I don’t get “Worst of the Year” film lists from fans. I can understand them coming from film critics who make their livings by having to sit through every damn piece of cinema that comes their way. Film critics don’t make the decision to see movies they wouldn’t like – they have these movies foisted upon them.
But paid film critics are a scarce breed these days – some theorize that they’re as rare as Solid Gold dancers or Byron Allen fans. Most of the people who write about movies online are like us Daily Grindhouse folks – just fans, trying to get their ideas and voices out there. Run-of-the-mill film writers don’t have to see everything. They choose the movies they see. They base their decisions on word of mouth and knowledge as to who worked behind the scenes, and interest in the film’s plot or themes. In other words, they go into a theater or click “play” on their remote with a world of knowledge at their disposal that has led them to make the conscious decision to watch this particular film.

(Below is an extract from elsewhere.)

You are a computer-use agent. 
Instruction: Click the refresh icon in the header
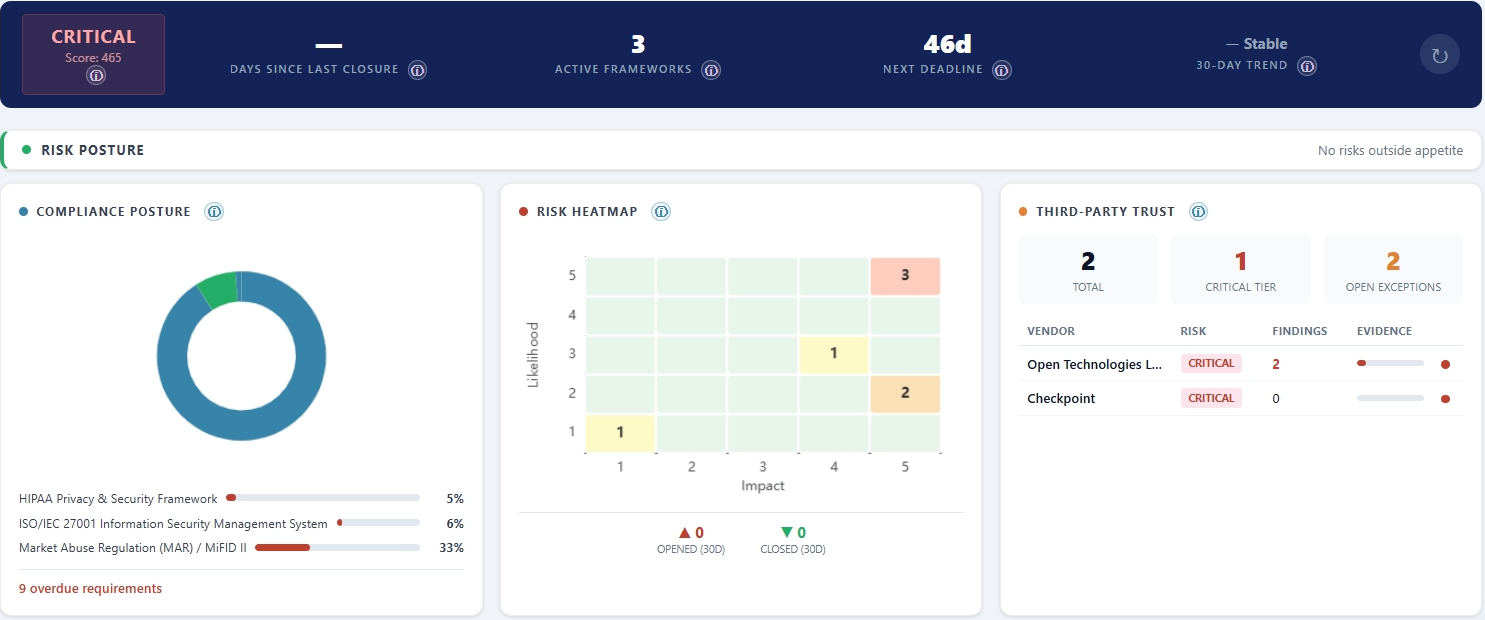[x=1440, y=54]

One assumes they’d be predisposed to like the movies they choose. If you hate onions, you don’t go to a restaurant and order an onion platter or whatever (I have no idea if that’s a thing. I hate onions.) and then complain about how you hated the food. So let’s work with the assumption that if you elect to see a movie, you go in with the mindset that you’re going to like it.
Let’s say that a casual movie fan puts together a list of ten movies that they say over the past year that they just thought were THE WORST! “Worst” is not a term you can use lightly. It implies seriously unfavorable comparisons to everything around it. THE WORST are not just things that are bad, but things that are TERRIBLE and AWFUL and SHOULDN’T EVEN EXIST IN A CULTURED SOCIETY LIKE OURS.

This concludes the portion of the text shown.